Burhan Belge onun için şunları söylemişti: “Necip Fazıl; majüskül harfleri ile yazılmış bir ‘ben’dir.” Ne kadar da isabetli bir tanım, ne de yerli yerinde bir ifade. O kadar ben doluydu ki içi bazı nüktelere dahi mevzu bahis olmuştu: Bir gün kendisine, bir dostu:

-Üstat, dünyada iki büyük şair var, demiş.

Necip Fazıl’ın tepkisi şu olmuş:

-Öteki kim?

Yine onu enaniyetini ifade etmek için Cemil Meriç’in dediklerine bakalım: ” Üstat, kanatlarının ihtişamından yere konamayan bir tavus kuşunu andırır.”

“Enaniyeti olmasaydı velayete ulaşırdı” derlerdi.
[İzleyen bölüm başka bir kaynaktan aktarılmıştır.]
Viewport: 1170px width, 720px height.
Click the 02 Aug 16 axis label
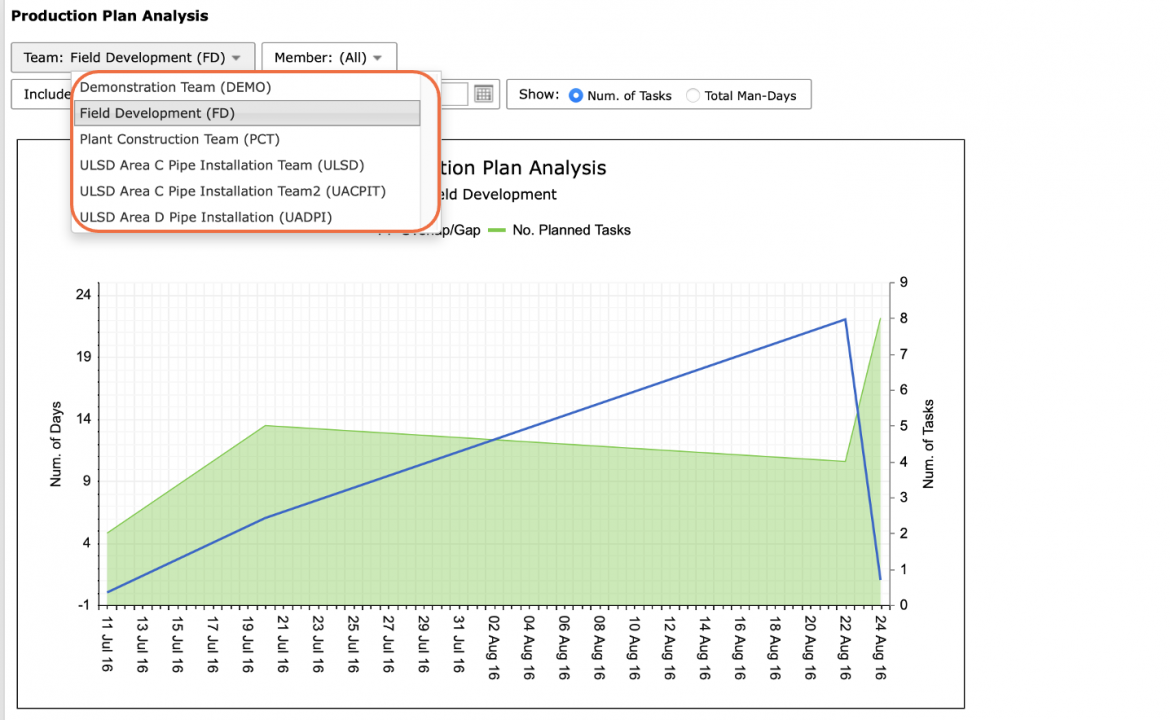(493, 648)

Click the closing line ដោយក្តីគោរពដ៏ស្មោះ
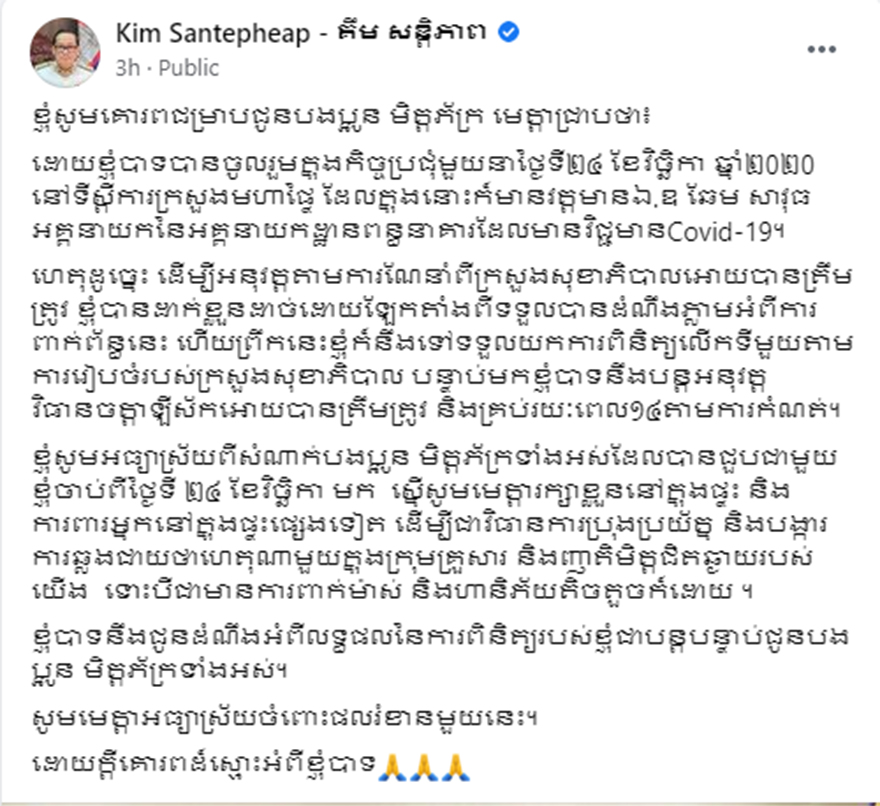click(203, 767)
Ah Üstat! Sözcüklerin kat kat tat! Kalk da ömrüme renk kat! Yazma eylemi için şunu söylemişti: “Kalemine yüreğinden kan çek!” diye. Oyun yazarıydı, düşünce, tarih… Şairdi, hikâyeci, romancı… Fikir adamıydı, aksiyon. Siyasetçiydi, dergiciydi, tasavvufçu… Hatipti, dava adamıydı. Daha ne olsun? Bir Adam Yaratmak ayarında bir oyun var mıdır acaba? Müdafaaları kadar başka bir savunma var mıdır acaba?

Mahkemede hâkim nasihat ediyordu Üstada: “Bak dostum, seni bundan böyle bir daha huzurumda görmeyeceğim değil mi?” diye. Necip Fazıl hayretle atıldı: “Ne o Hâkim Bey, istifa mı ediyorsunuz?” diye. Eyvallahı yoktu hiçbir kimseye, hiçbir makama.
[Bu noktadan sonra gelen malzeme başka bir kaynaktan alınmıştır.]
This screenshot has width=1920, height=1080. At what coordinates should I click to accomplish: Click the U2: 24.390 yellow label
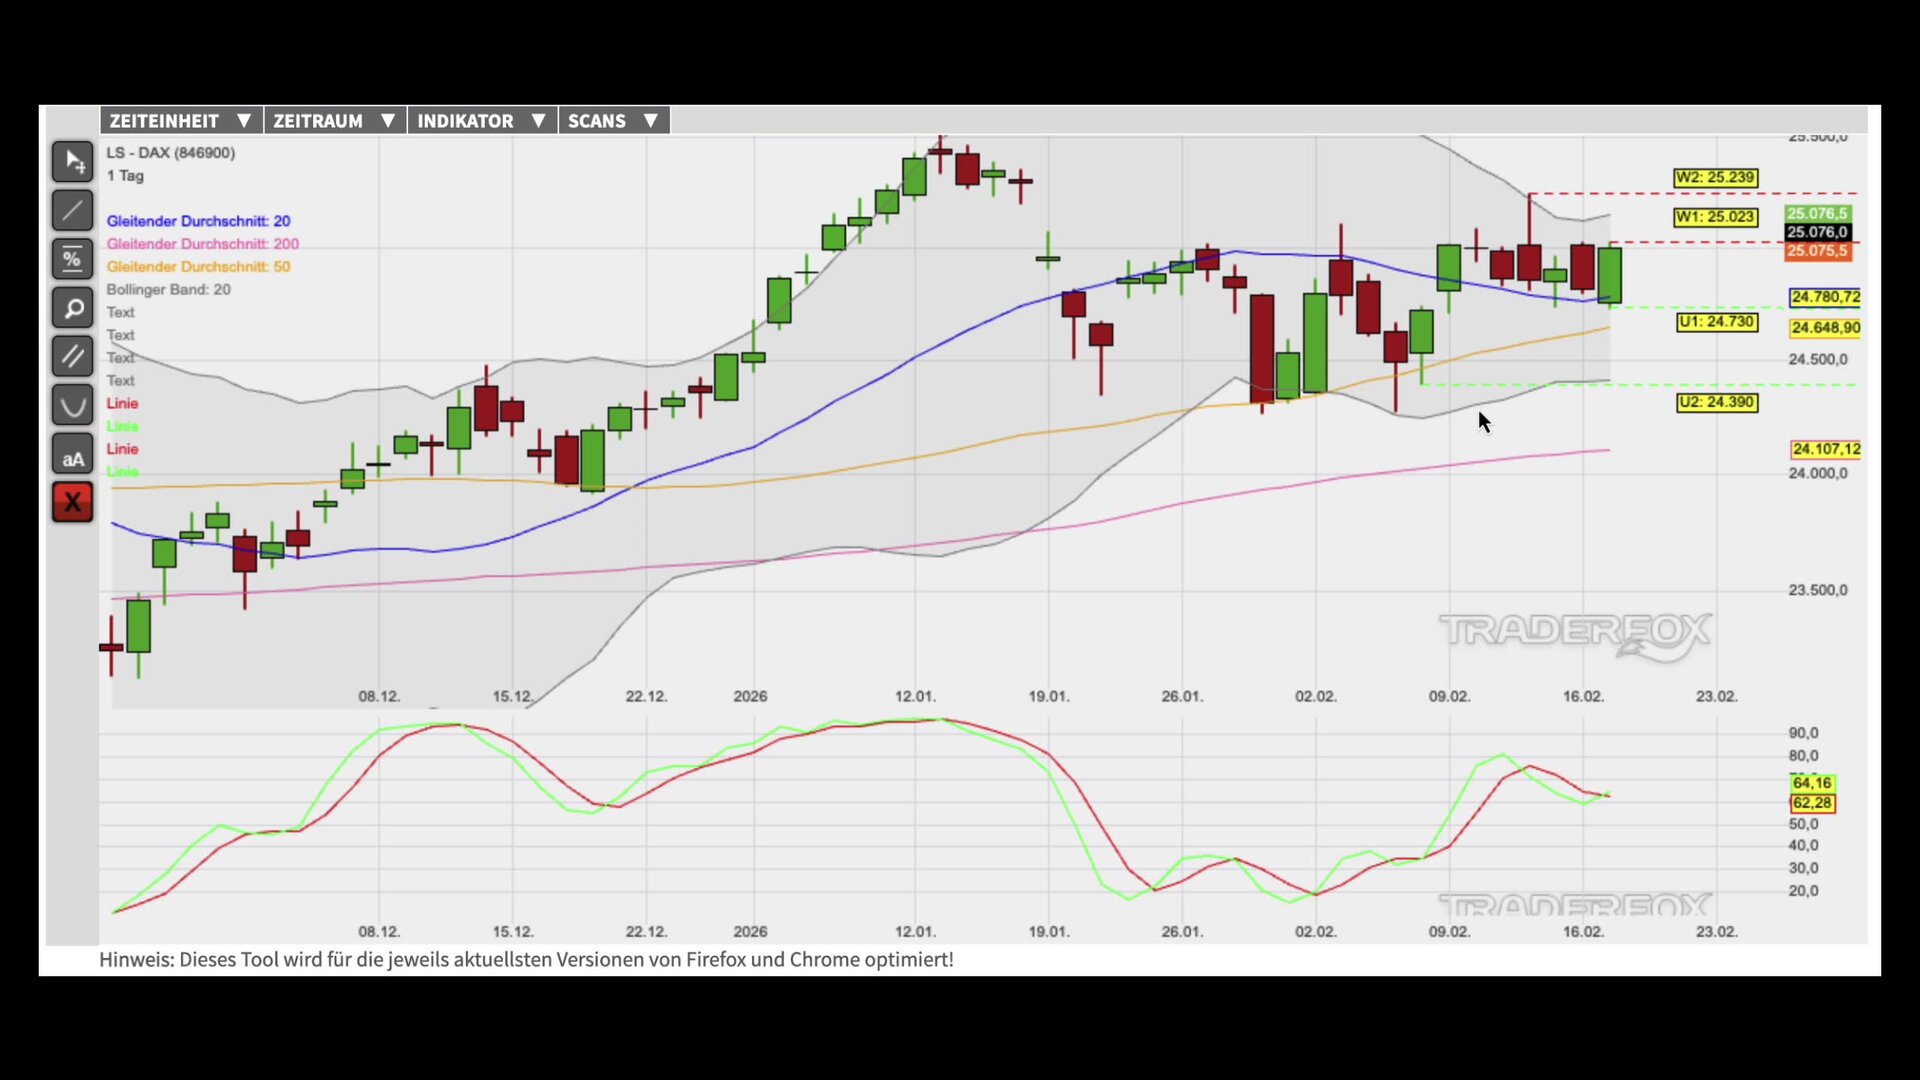click(x=1716, y=403)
Efendisi Seyyid Abdülhakim Arvasi’dir ona ışık olan. Onu ilahi aşka gark eden, ona doğru yolu gösteren, ona şekil verendir O! Bunu ne güzel ifade etmişti: “Tam otuz yıl saatim işlemiş ben durmuşum / Gökyüzünden habersiz uçurtma uçurmuşum.” Dante gibidir Necip Fazıl, Cahit Sıtkı gibi… Öncesi ve sonrası diye bir zaman dilimi var onun dünyasında. Bulanlar aramıştı biliyordu, o da bulmuştu sonunda. Rabbine dönmüştü yüzünü, içini rabbine açmıştı.
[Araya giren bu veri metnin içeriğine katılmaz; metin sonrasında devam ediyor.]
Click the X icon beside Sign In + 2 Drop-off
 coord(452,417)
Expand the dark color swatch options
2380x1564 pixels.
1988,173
Ne kendisi kimseye benzerdi, ne de kimse kendisine… Üstat, başka âlemdi, bir başka kalemdi. Yalnızlık ve buhranı ifade eden ‘Kaldırımlar’ gibi ilk şiirlerinin yanı sıra olgunluk çağında karakterini beyan eden ‘Çile’ vb. şiirler de yazar. Son döneminde ise toplumsal bir safhaya geçer ki özellikle de ‘Sakarya’ şiiriyle. Yazının hemen hemen her türünde karşımıza çıkar Necip Fazıl! O çile adamıdır, dava! Yunus gibidir Necip Fazıl! Sevi işini davi işine tercih etmez o da! Tam tersine davi işini sevi işine tercih eder ve başarılı olur bu hususta.

“Dininin, dilinin, beyninin, ilminin, ırzının, evinin, kininin, kalbinin davacısı bir gençlik…” Gençliğe hitap eder. İdealize eder gençliği, idol olur, sohbetlerin baş konuğu. Oysa gençler isterse her şey değişir ona göre, gelişir. Bu yüzden önem verir gençlere, hitap eder onlara.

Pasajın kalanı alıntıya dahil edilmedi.